[Entries on where items appear]
******

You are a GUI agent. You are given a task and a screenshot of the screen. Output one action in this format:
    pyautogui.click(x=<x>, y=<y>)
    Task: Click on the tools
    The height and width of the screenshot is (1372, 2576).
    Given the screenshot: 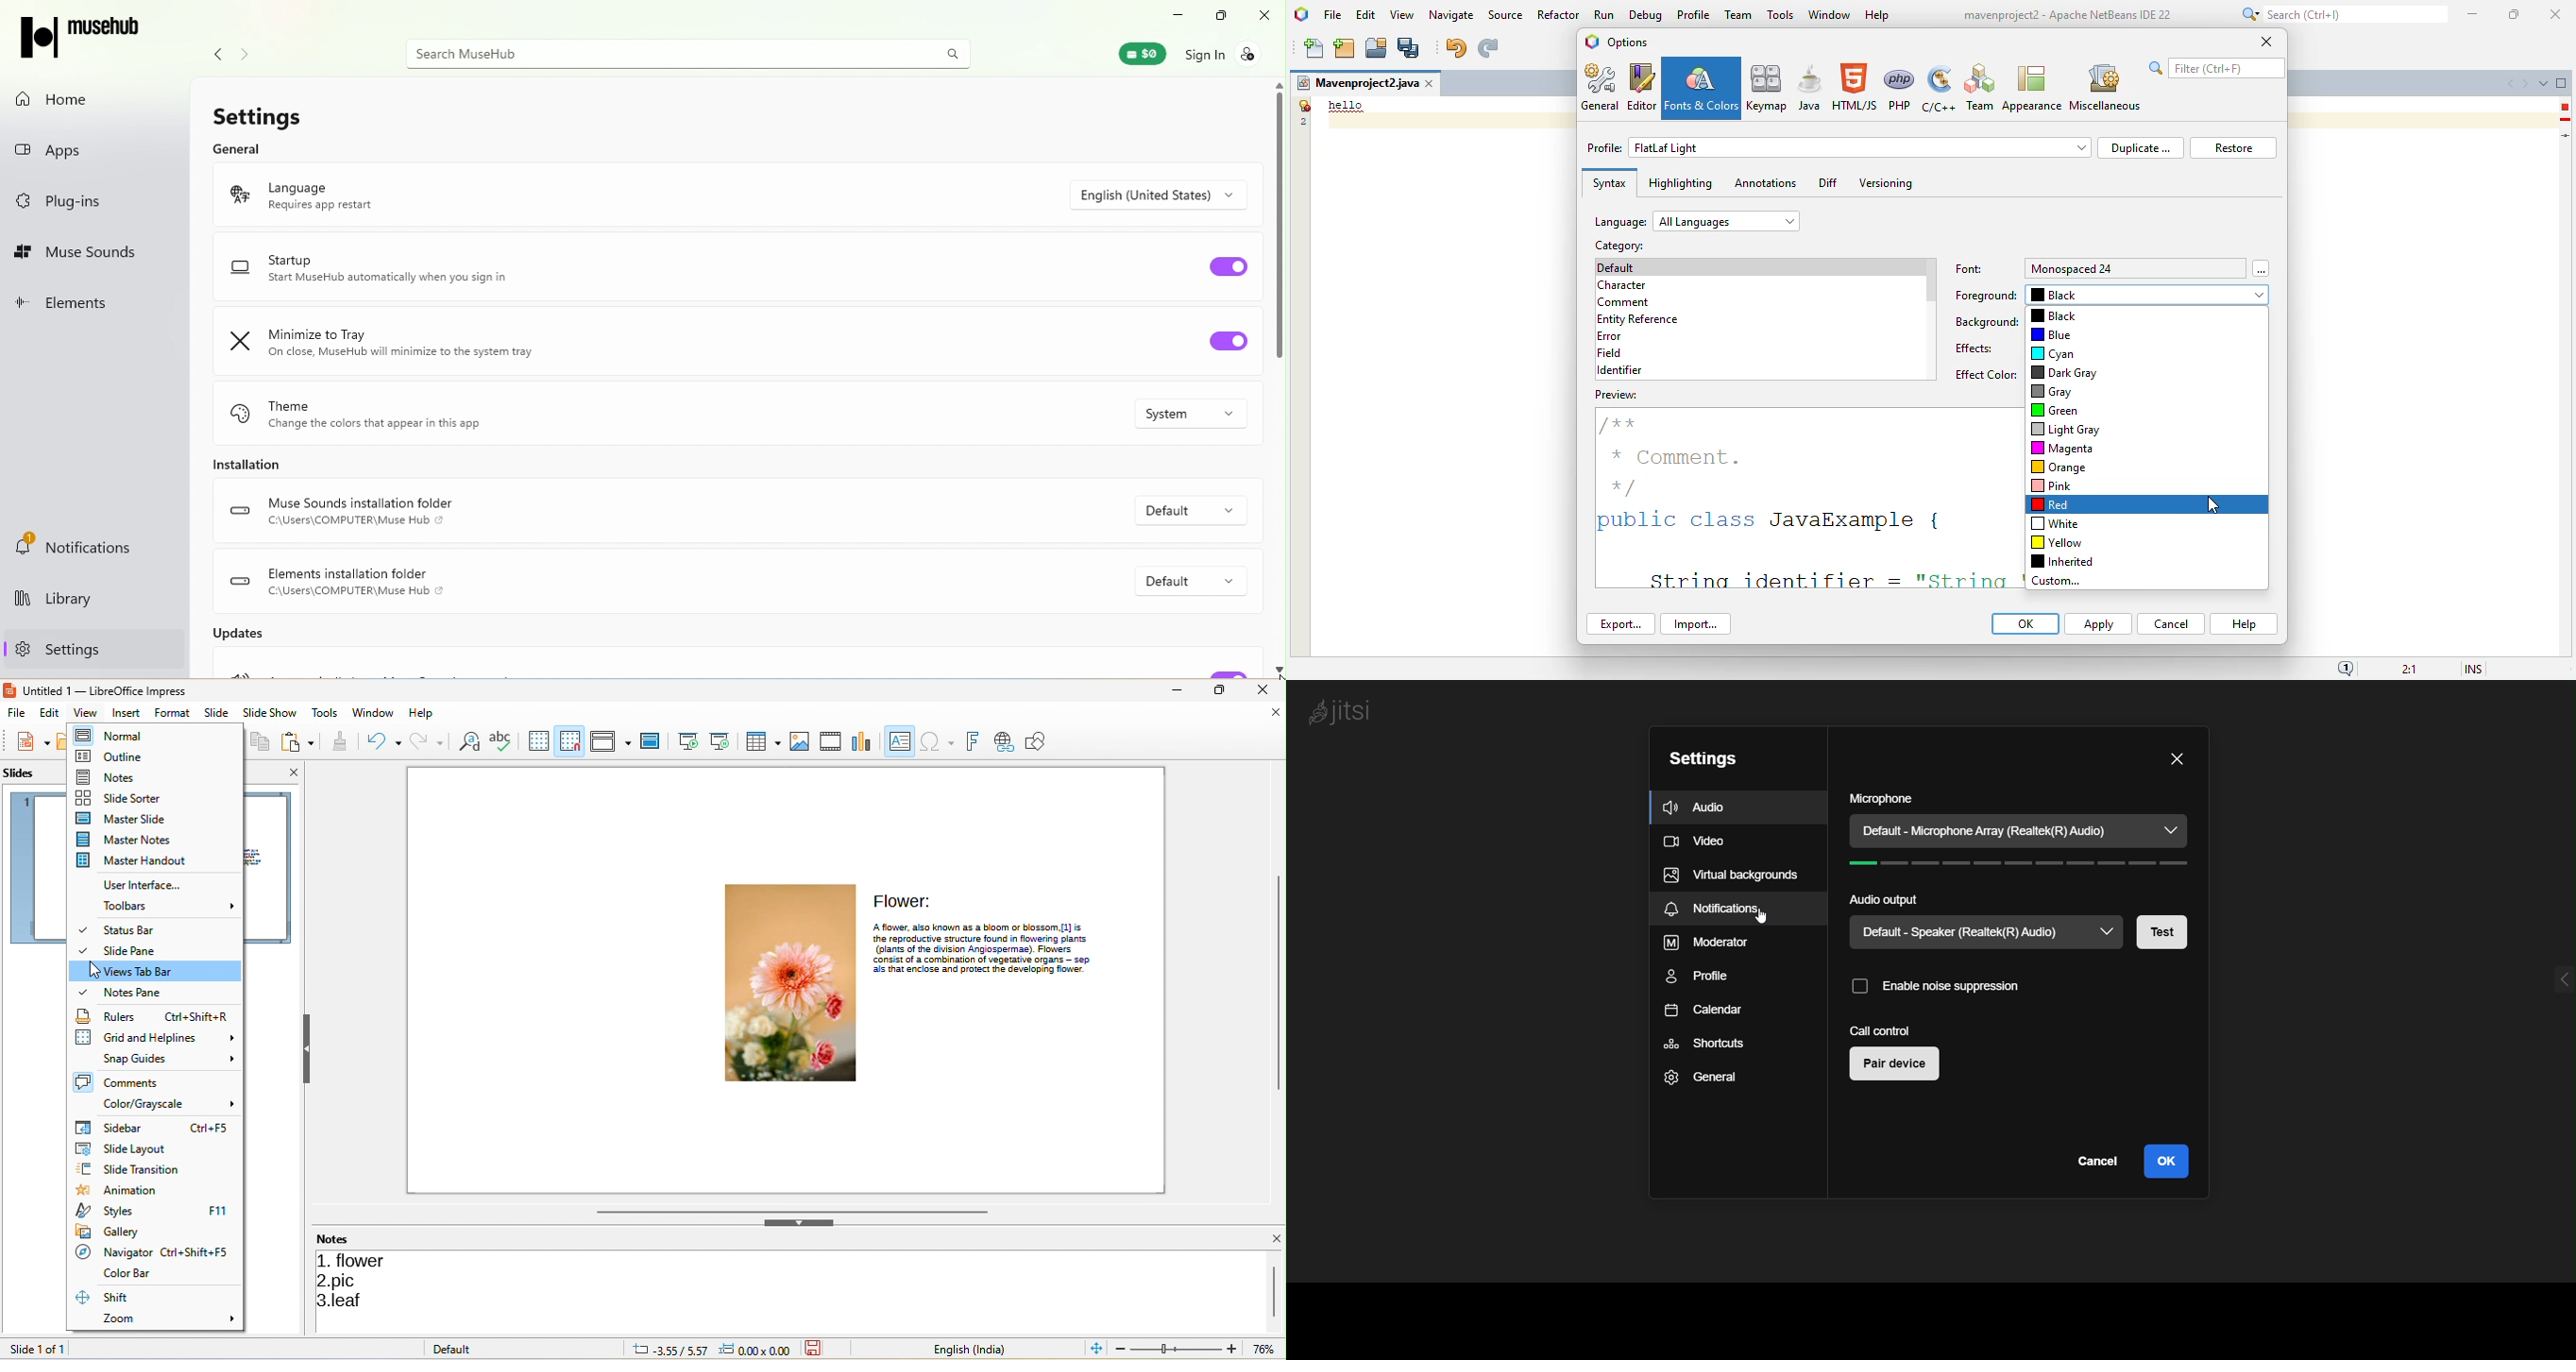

******

● **What is asked**
Render the listing above as a Markdown table with a Row column for the row number and a Line column for the text, skipping any blank lines. Leave the pictures out of the answer.

● **Finished task**
| Row | Line |
|---|---|
| 1 | You are a GUI agent. You are given a task and a screenshot of the screen. Output one action in this format: |
| 2 |     pyautogui.click(x=<x>, y=<y>) |
| 3 |     Task: Click on the tools |
| 4 |     The height and width of the screenshot is (1372, 2576). |
| 5 |     Given the screenshot:  |